Moon Salutations can be included as part of a longer practice or on their own for a restorative, calming flow. The contemplative aspect of this flow makes it the perfect end to a long day or a grounding practice first thing in the morning. Remember, the postures are just postures - you have to bring the breath. It's all about finding what feels good for you and remaining mindful through each movement. Connect and let this restorative practice soothe your mind and body.
Begin standing, grounding through the feet and stacking head over heart over pelvis. Maintain awareness of the line running up and down your spine. Bring your palms together in front of your sternum.
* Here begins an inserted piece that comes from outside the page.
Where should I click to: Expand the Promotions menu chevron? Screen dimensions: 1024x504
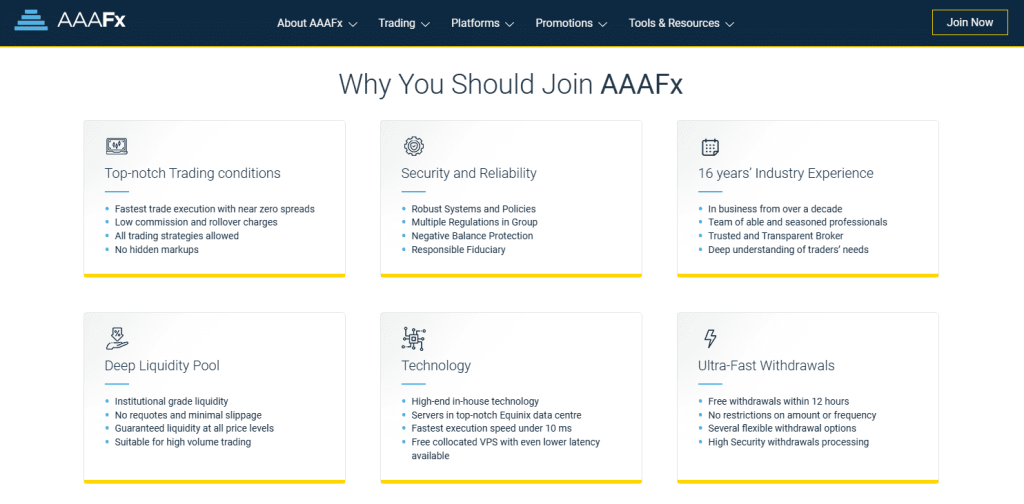pyautogui.click(x=602, y=24)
Take a moment with your eyes closed to connect to your breath, breathing deeply from the diaphragm.
Inhale. Bring your arms forward and up, reaching as high as possible. Feel the stretch through the sides of your body and down your spine. Gently arch your back by pushing your arms back and your hips forward. Relax your shoulders and connect to your core through deep intentional breaths. Only go as far back as feels good.
Exhale. Come back to center and then gently bend forward from your hips. Reach your hands down and allow a generous bend in the knee if necessary, finding what feels good. Relax through your shoulders, neck and head releasing any built up tension.
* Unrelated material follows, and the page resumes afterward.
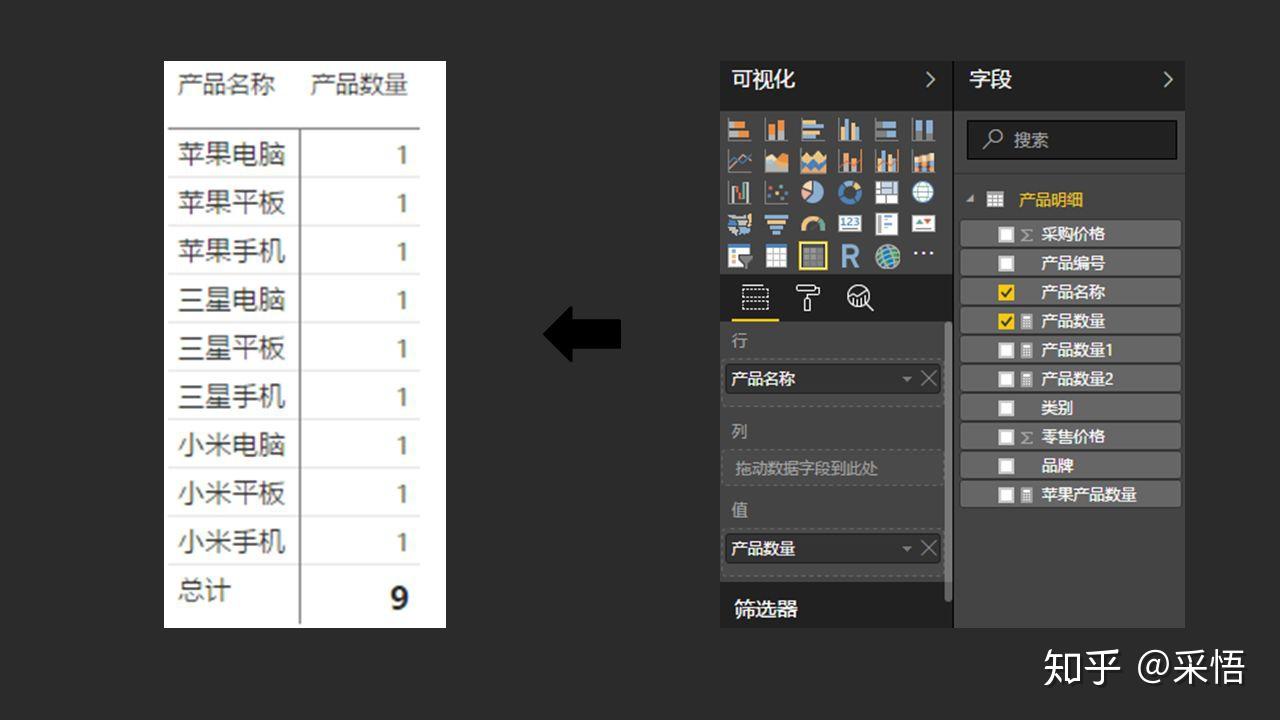The width and height of the screenshot is (1280, 720).
Task: Open the Analytics magnifier tab
Action: pyautogui.click(x=858, y=298)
Inhale. Step your right leg back and put your right knee to the floor, toes pointing back. Stack your left knee over your left ankle, arching your back to look at the sky. Make sure to stay connected to your core and listen to your body here.
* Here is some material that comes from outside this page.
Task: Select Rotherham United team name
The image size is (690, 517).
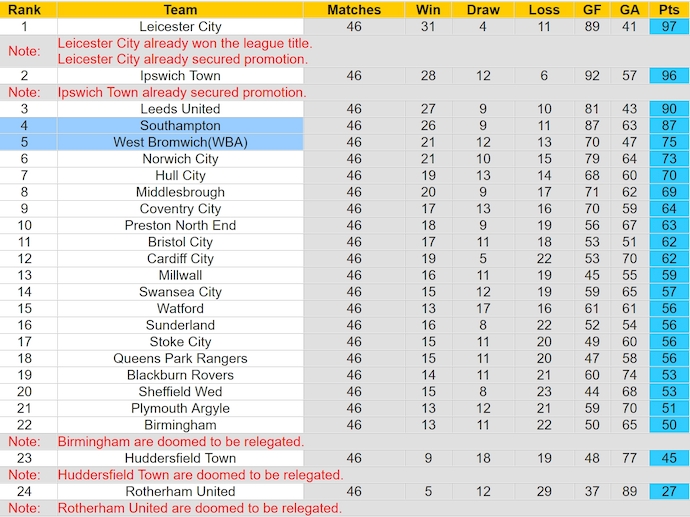Action: [180, 492]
Raise your arms and stretch back to look at the sky. Pull your shoulders away from the ears and tilt your head back, breathing deeply.
Exhale. Bring your palms to the floor and step your left foot back. From your core, lift your hips into the air. Push away from the ground through all of your fingers and toes. Take a minute to enjoy the stillness and connect to your breath.
Exhale. Come onto your toes and lower your knees, chin, and chest to the floor. Keep your hips and belly lifted.
Inhale With awareness through the spine, pull forward, dropping your hips and raising your heart up and forward. Open your shoulders away from the ears and look up the sky. Keep your hips and thighs grounded.
Exhale. Release down and push up your hips up. Ground through every finger and push away from the matt. Lengthen through the spine and ground through the heels.
Exhale. Come back to center and gently bring your right foot up to the left and push up through your legs, bringing the crown of your head to the floor. Bend forward from your hips, allowing a generous bend in the knee. Relax through your neck and shoulders. Inhale and exhale mindfully.
Slowly rise up on the inhale connecting through the feet and rolling up through every vertebra. Stretch your arms forward and up, pushing your thumbs back. Breathing in, come up to standing position. Gently arch your back and stretching your arms back, pushing your forward. Maintain relaxation through the jaw and neck.
Return to center and exhale, gently releasing your arms to your sides. Take a moment to breathe and bring awareness to both sides of the body. Bring your hands to heart and begin again, repeating the practice on the opposite side and then as many times as feels right.